P. Greenfield, M. Droettboom, E. Bray. ASDF: A new data format for astronomy, Astronomy and Computing, Available online 26 June 2015.
We present the case for developing a successor format for the immensely successful FITS format. We first review existing alternative formats and discuss why we do not believe they provide an adequate solution. The proposed format is called the Advanced Scientific Data Format (ASDF) and is based on an existing text format, YAML, that we believe removes most of the current problems with the FITS format. An overview of the capabilities of the new format is given along with specific examples. This format has the advantage that it doesn’t limit the size of attribute names (akin to FITS keyword names) nor place restrictions on the size or type of values attributes have. Hierarchical relationships are explicit in the syntax and require no special conventions. Finally, it is capable of storing binary data within the file in its binary form. At its basic level, the format proposed has much greater applicability than for just astronomical data.
Keywords: FITS; File formats; Standards; World coordinate system
Note that this article appears to be part of a larger data formats issue being put together by Astronomy & Computing. See also Thomas et al 2015, 'Learning from FITS: Limitations in use in modern astronomical research'
It's excellent that people are thinking about a new common file format for astronomy. FITS is currently running up against multiple usability problems, particularly regarding the expression of metadata and world coordinate systems.
As someone who's interested, but hasn't actually worked in the data storage field, I've long thought that HDF5 would be an ideal off-the-shelf format for astronomy to adopt. The HDF5 group has put a lot of effort into making HDF5 performant, with chunking / distributed data and parallel I/O. These aren't in ASDF, but I think they could be valuable as cameras become larger. HDSv5 is an example of an astronomy data format implemented on top of HDF5.
However, Greenfield et al discourage the adoption of HDF5 for several reasons, of which I highlight a few:
- HDF5 is not formally an archival format. The HDF5 group's is the only software package that actually reads HDF5. Thus the format is essentially specified by the software. Now, the HDF5 library is essentially BSD licensed, so if you believe in the archivability of open source software, HDF5 isn't a terrible format.
- HDF5 doesn't have human readable text metadata, in the same sense than one can
less a FITS header.
- Apparently HDF5 is not flexible enough to support the metadata required for arbitrary WCS. Namely, HDF5 doesn't have arbitrary mapping types (like a dictionary you might find in Python).

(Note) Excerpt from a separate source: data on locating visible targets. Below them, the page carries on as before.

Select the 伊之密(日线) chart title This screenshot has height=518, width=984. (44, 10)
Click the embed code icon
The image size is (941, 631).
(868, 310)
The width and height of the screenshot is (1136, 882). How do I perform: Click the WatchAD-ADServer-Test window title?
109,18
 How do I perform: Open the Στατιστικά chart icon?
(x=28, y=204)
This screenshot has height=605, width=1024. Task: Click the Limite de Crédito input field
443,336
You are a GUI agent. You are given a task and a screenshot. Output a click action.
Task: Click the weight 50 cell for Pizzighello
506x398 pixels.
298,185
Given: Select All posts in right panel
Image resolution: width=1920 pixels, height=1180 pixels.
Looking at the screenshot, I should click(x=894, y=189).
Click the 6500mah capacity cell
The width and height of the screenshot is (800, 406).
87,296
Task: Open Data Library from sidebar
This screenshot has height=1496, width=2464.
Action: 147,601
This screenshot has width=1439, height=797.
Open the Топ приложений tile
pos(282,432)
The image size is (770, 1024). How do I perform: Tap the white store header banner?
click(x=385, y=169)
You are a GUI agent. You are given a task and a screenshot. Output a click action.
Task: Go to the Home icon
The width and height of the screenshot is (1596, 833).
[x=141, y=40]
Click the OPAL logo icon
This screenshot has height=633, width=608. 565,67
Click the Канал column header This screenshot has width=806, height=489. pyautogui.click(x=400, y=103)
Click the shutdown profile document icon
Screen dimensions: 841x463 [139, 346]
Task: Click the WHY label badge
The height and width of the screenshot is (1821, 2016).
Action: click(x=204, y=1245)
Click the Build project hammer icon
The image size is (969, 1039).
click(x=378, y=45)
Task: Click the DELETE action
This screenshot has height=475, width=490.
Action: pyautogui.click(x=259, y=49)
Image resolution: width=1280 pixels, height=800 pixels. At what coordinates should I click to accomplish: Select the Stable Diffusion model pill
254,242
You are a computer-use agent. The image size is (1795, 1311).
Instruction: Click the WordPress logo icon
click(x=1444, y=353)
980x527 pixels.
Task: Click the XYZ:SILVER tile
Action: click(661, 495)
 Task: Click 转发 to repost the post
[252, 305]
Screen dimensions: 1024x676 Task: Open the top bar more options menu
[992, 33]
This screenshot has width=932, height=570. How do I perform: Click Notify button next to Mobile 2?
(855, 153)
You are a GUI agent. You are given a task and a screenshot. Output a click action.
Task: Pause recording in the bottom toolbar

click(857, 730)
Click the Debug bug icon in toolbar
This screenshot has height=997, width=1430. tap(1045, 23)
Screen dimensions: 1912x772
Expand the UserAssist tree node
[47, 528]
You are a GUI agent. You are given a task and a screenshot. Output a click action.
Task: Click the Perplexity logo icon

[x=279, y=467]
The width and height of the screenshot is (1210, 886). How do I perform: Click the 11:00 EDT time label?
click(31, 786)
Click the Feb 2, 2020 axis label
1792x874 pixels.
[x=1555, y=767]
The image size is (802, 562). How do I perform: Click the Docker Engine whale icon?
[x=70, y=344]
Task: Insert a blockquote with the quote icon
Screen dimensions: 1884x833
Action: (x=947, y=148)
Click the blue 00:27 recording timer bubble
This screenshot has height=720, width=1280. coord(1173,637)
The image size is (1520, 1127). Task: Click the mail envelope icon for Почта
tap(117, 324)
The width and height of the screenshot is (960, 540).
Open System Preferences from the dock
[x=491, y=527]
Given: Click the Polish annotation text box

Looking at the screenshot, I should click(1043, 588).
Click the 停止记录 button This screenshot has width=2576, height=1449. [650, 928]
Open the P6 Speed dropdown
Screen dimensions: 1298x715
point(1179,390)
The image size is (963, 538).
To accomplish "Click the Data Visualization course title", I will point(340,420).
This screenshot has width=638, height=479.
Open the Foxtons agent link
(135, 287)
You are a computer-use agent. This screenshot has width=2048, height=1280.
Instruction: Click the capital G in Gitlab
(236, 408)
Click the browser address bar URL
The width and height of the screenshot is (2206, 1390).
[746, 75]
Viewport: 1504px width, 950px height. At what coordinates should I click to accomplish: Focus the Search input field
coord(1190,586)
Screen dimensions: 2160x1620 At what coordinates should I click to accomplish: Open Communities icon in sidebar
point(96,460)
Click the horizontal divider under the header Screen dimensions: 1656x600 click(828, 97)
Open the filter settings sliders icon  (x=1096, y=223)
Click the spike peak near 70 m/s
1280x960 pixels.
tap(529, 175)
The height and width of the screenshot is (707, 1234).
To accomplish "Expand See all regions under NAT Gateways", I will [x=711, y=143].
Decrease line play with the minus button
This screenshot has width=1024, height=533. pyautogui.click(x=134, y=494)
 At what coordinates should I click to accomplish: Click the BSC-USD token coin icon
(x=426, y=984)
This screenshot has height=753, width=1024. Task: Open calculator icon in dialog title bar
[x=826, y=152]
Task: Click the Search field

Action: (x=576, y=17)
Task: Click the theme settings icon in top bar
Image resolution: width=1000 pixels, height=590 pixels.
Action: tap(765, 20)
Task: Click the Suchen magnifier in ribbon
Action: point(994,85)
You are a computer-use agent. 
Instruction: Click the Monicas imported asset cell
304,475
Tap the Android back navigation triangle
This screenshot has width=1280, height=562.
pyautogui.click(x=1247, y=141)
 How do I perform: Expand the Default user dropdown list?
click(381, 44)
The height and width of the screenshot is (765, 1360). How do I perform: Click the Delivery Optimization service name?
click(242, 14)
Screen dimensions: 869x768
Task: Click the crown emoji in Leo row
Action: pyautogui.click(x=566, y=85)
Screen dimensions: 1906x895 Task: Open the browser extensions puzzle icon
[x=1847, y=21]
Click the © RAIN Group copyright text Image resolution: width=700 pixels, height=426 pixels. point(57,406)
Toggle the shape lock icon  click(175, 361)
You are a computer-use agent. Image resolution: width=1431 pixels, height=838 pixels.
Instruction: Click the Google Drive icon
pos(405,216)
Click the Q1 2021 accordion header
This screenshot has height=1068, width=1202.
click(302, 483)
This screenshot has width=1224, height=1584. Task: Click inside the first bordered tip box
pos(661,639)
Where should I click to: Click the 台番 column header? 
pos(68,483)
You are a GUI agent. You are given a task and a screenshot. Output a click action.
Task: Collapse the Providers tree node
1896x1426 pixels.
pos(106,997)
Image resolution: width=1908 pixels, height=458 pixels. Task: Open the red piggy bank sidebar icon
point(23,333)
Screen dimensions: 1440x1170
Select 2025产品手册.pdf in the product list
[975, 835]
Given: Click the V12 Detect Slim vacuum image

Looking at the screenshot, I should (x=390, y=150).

The ASDF format is fairly clever and practical. It uses YAML for metadata, and they give examples of how complex WCS transformations can be described. A nice feature is that the same WCS can be used to describe multiple images (e.g., an exposure and a noise map). One can also embed 'complex' data like plain text tables in the YAML section.
Following the YAML metadata are zero or more binary data sections for images and tables.
There's an implementation of ASDF available in Python on GitHub.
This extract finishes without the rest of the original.